:: Exercise brief ::
Copy out the data word for word, without any of its pictures.

*** Opening of Records for processing ***

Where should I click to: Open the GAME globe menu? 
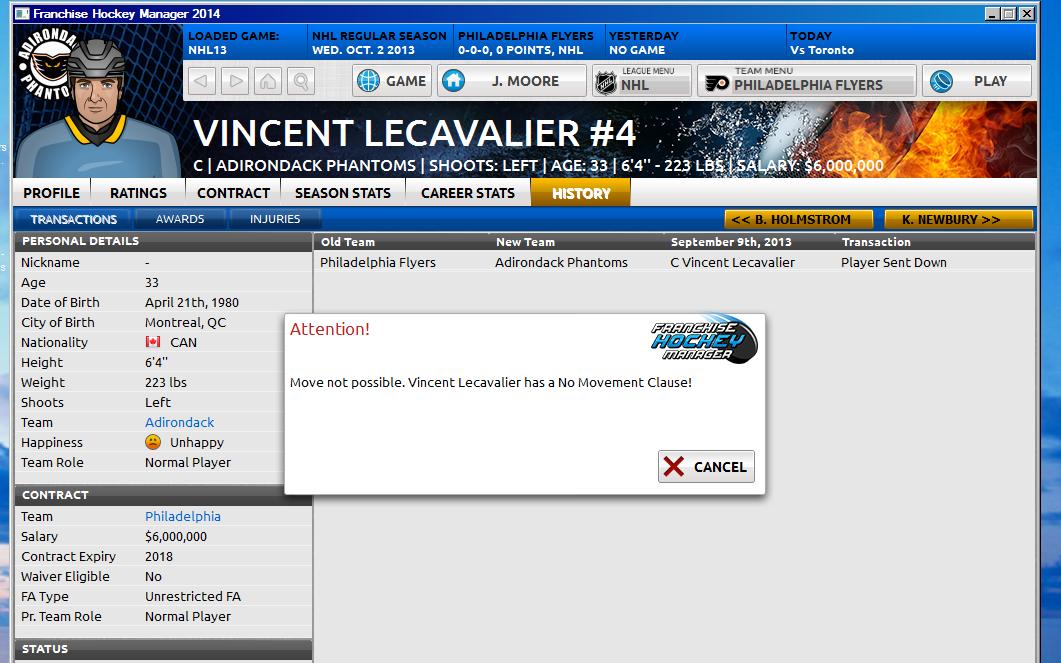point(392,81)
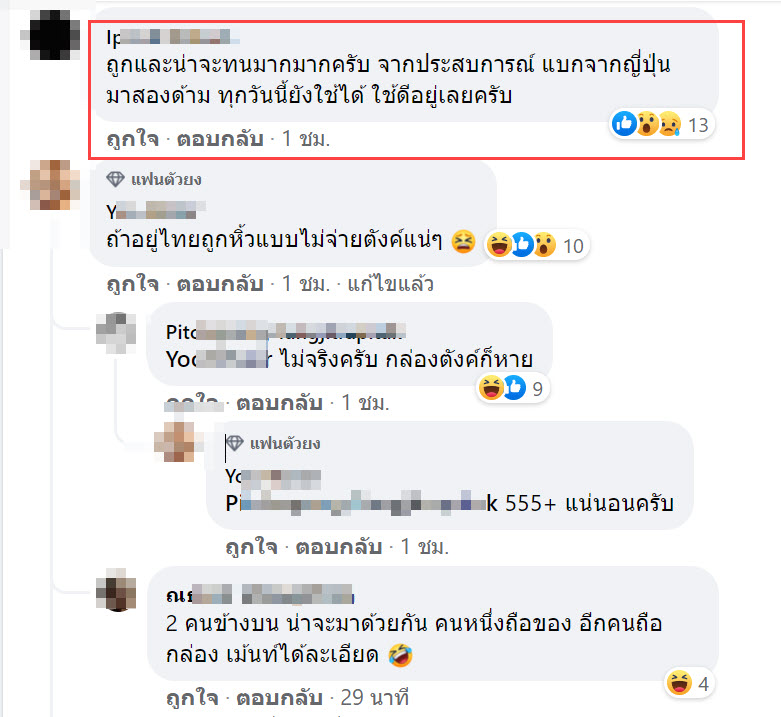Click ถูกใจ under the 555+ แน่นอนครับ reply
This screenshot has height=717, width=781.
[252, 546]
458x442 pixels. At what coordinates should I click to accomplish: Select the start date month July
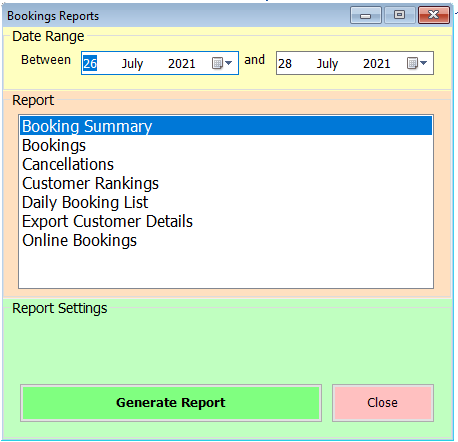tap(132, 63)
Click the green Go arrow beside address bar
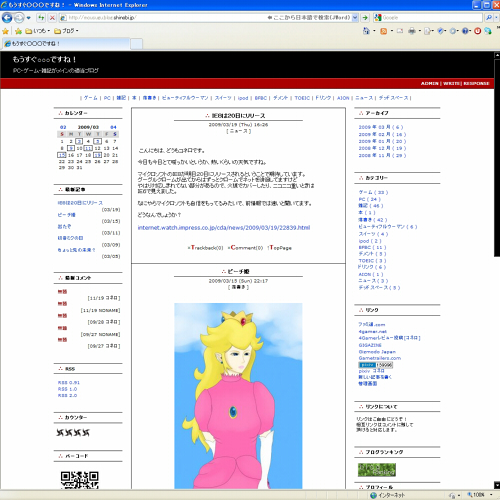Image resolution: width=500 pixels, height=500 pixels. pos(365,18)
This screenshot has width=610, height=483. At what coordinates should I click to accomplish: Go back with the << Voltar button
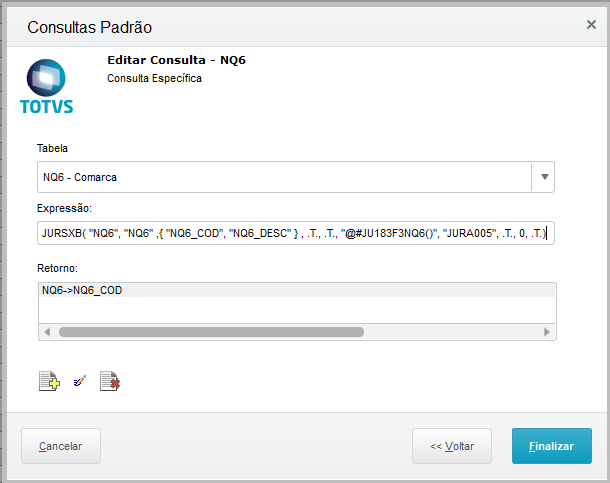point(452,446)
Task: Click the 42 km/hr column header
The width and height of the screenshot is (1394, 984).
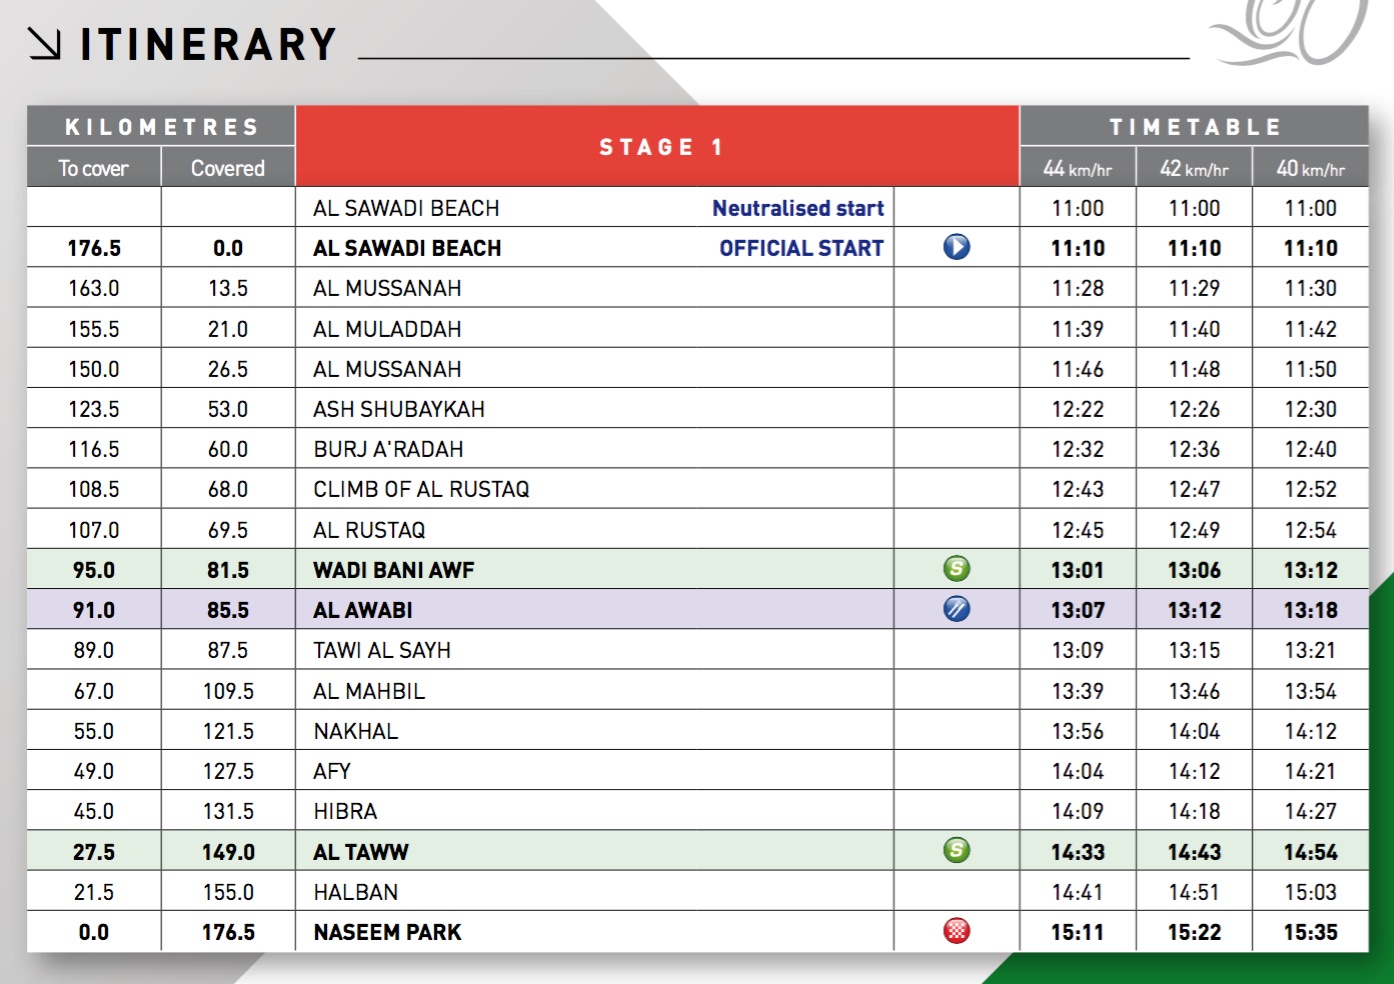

*** Close of Records for processing ***

:: Solution to the problem ::
Where should I click to: Open the GAME globe menu? 
point(392,81)
Click ถูกใจ under the 555+ แน่นอนครับ reply
This screenshot has height=717, width=781.
[252, 546]
458x442 pixels. At what coordinates should I click to accomplish: Select the start date month July
tap(132, 63)
Click the green Go arrow beside address bar
Image resolution: width=500 pixels, height=500 pixels. pos(365,18)
This screenshot has width=610, height=483. At what coordinates should I click to accomplish: Go back with the << Voltar button
point(452,446)
Task: Click the 42 km/hr column header
The width and height of the screenshot is (1394, 984).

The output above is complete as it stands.